Appellate Court Reverses IWCC’s Exclusion of IME Report Based upon Marks Objection

By John F. Kamin

In our last newsletter, we discussed the application of the 48-hour rule in workers’ compensation cases and the extension of same by the Appellate Court in the Ghere and Marks Decisions which used the rule to bar admission of a party’s medical evidence. These Decisions were limited by the Appellate Court in the City of Chicago v. Workers’ Compensation Commission, 2008 WL 5382001 (Ill.App. 1 Dist.). In City of Chicago, the treating physician was deposed on May 7, 2004. After the deposition, the respondent obtained an IME and the doctor authored a report on September 6, 2004. The Arbitrator and Commission barred admission of the IME report relying upon the decision in Marks noting that the commencement of trial was the date of the treating physician’s deposition and that the report had not been tendered more than forty-eight (48) hours in advance of same. The circuit court affirmed this decision.

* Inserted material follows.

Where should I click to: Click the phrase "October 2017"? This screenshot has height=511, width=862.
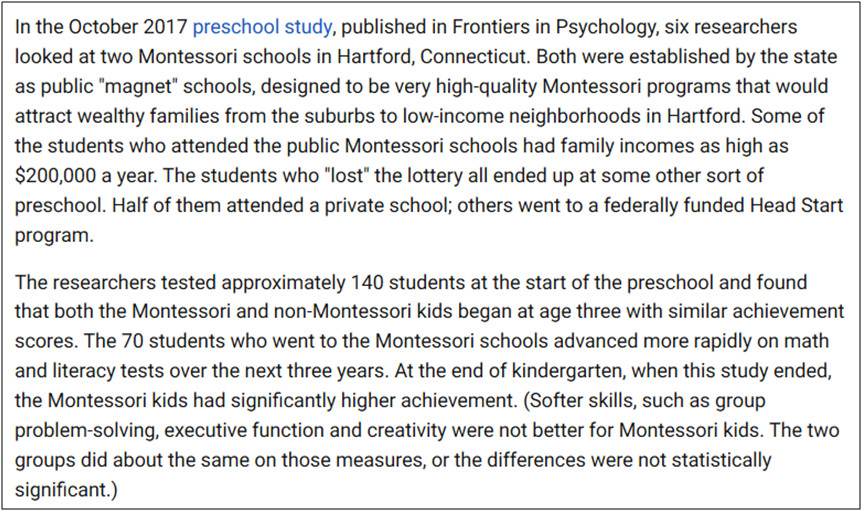click(128, 27)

The Appellate Court reviewed the matter de novo and reversed. The court noted that the petitioner’s attorney did not object to the IME which took place after the deposition of the treating doctor and that the report from the IME doctor was tendered to petitioner’s attorney within two (2) weeks of being issued and several months before the matter was set for hearing. The court noted that there was an important factual distinction between the instant case and the facts in Marks. In Marks the employer had the IME report in hand prior to the treating physician’s deposition but failed to tender a copy of same until after the deposition was completed. In City of Chicago, the IME had not even taken place. The court then analyzed its decisions in Ghere and Marksand was critical of the conclusion that the date of the evidence deposition is the start of the “arbitration hearing”. However, the court also noted that if the IME doctor’s report had been completed but withheld until after the treating doctor’s deposition, the outcome may have been different.

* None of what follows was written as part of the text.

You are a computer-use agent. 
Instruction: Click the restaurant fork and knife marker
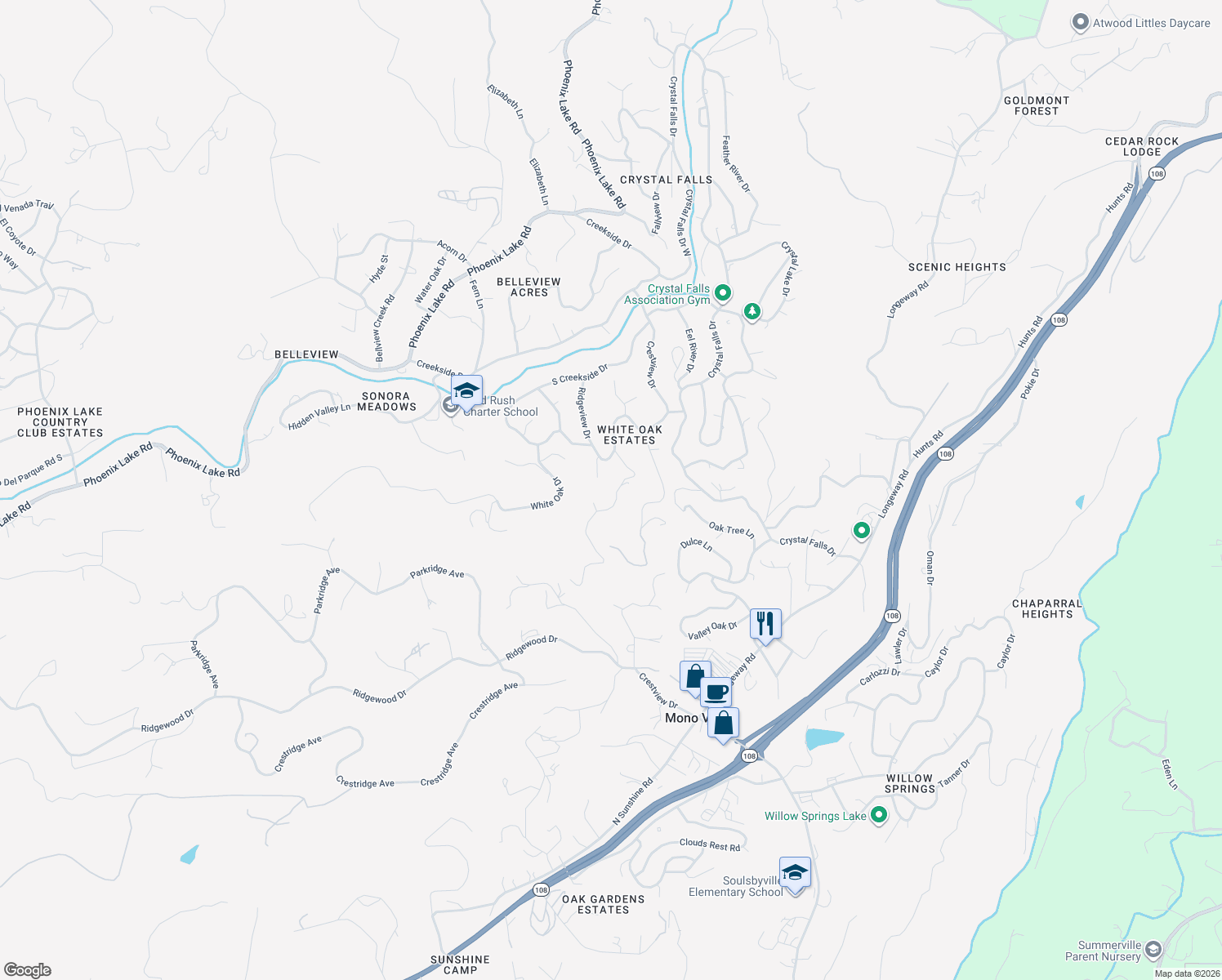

Justice Gordon specially concurred and keyed on the definition of the commencement of the “hearing” as stated in Section 12 of the Act. The IME doctor’s reports must be provided no more than forty-eight (48) hours before the start of a hearing. After reviewing the legislative intent, Justice Gordon concluded that the hearing actually begins when the parties start to present their arguments and evidence to the Arbitrator, not with the taking of an evidence deposition. Justice Gordon also noted that the report was not “testimony” which may be barred by the forty-eight (48) hour rule.

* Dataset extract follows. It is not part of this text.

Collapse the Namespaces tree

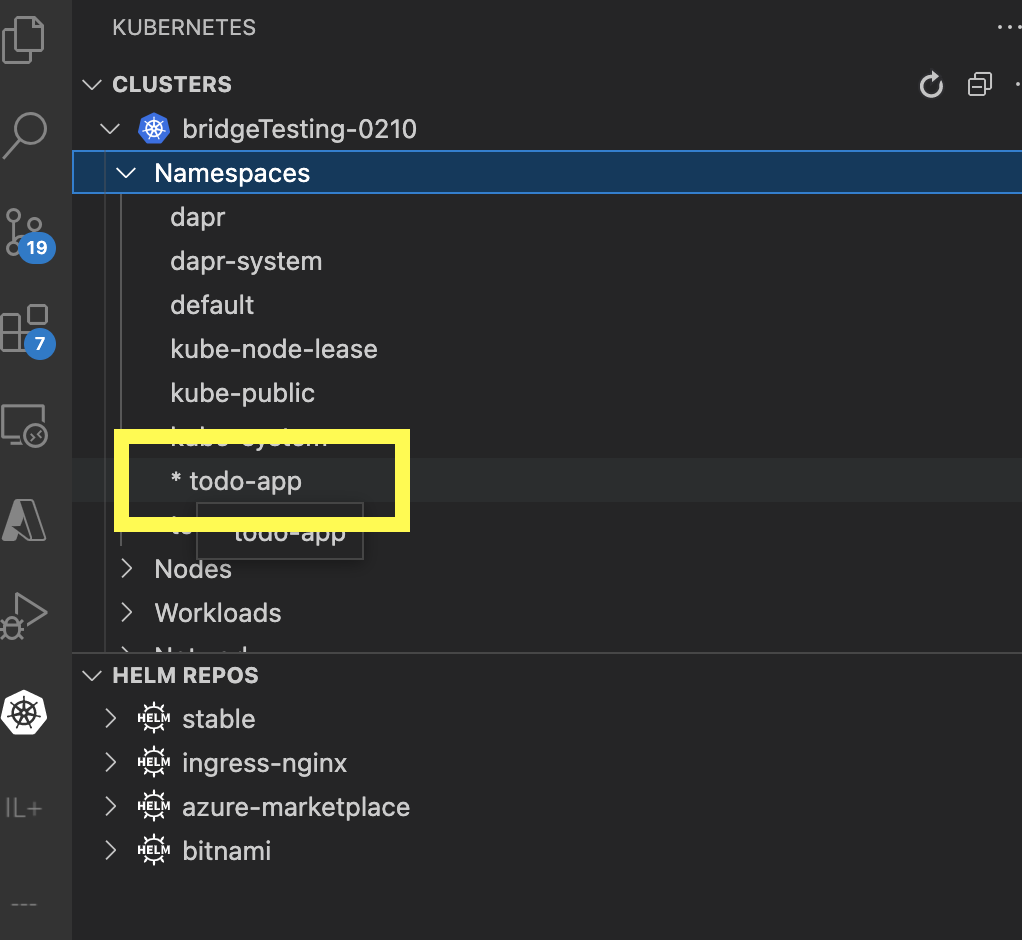click(x=126, y=172)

In City of Chicago, the court seems to recognize what is the practical and appropriate sequence of the burden of proof and production of evidence. The petitioner has the burden to prove his case and does so many times by taking the evidence deposition of a treating physician. It may not be evident from the records that the treating physician will provide testimony sufficient to satisfy the petitioner’s burden of proof. In that event, the respondent should be given the opportunity to evaluate the basis of the treating doctor’s testimony and opinions and obtain an IME or necessary medical evidence to rebut same. The City of Chicago decision helps limit the application of theMarks decision. Again the lesson is to promptly produce your IME report to opposing counsel. Further, it is not clear from the record whether a hearsay objection was also made by petitioner to the report.